We will be building a very basic bank application. This bank application already supports creating a new bank user and supports the deposit and check balance operations. Check the code to understand the different levels of testing and have reference material.
You will enhance this application with these features:
- Enable a customer to withdraw funds.
- When a customer deposits $1000 they will get a $100 bonus. This applies only once for the lifetime of the customer.
Read about the testing triangle
In this exercise we will be doing:
- Unit testing (Does not bring up the spring context)
- Check BankAccountServiceTest
- Integration testing (Brings up a portion or all of the spring context)
- Check BankResourceIT
- Check CustomerRepositoryIT
- Acceptance testing (Loads the entire spring context and treats the application as a black box)
- Check the cucumber package
I purposefully don't test getters and setters directly, they are tested via their regular usage in the code.
Note the BankResourceIT. This is an integration tests that validates the contract at the RestController level. It ensures that my validation is correct, and it ensures that my error messaging is what I expect.
Note the way Spring is setup between BankResourceIT and CucumberContextConfiguration. The former only loads the RestController and the ControllerAdvice, the later loads the entire Spring context. When doing integration tests only load what you need as it will make your tests faster.
In the current example, the CustomerRepositoryTest isn't actually necessary as it's testing Spring functionality. I put it there as an example of how to set up a Repository test. You should test a repository as soon as you add specific queries in your JPA Repository Interfaces, and always with JDBCTemplates.
When presented by a feature, it's a good practice to start development by writing a cucumber feature file that describes the scope of that feature. Once the feature passes you know you've mostly implemented the story. A feature file may not cover all edge cases, negative scenarios etc. So make sure you still handle those before marking a story as done.
Once a feature file is created, we write the glue code to write our first acceptance test. A feature may one or more acceptance test.

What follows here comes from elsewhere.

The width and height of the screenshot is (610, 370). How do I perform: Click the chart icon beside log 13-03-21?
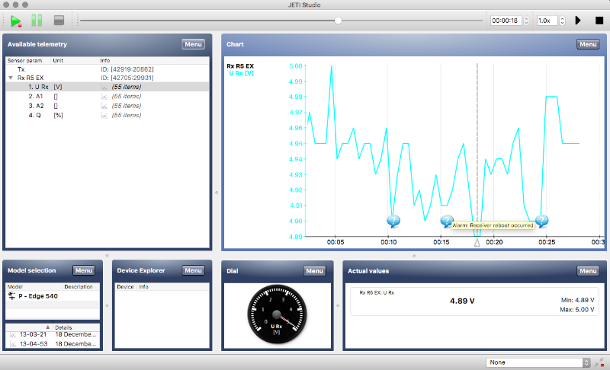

From this point on you will have a few options on how to proceed:
- Write your API layer first
- Write your business logic first
- Write your data layer first
It is important to not tie your data layer with your API layer. Think of your API as how a client interacts with your domain. It's the UX of a back end service. Your Data layer should be resilient to feature enhancements and be able to support multiple views of your data. Changing an API layer doesn't necessarily mean changing the data layer, the changing the data layer should not mean having to change your API layer.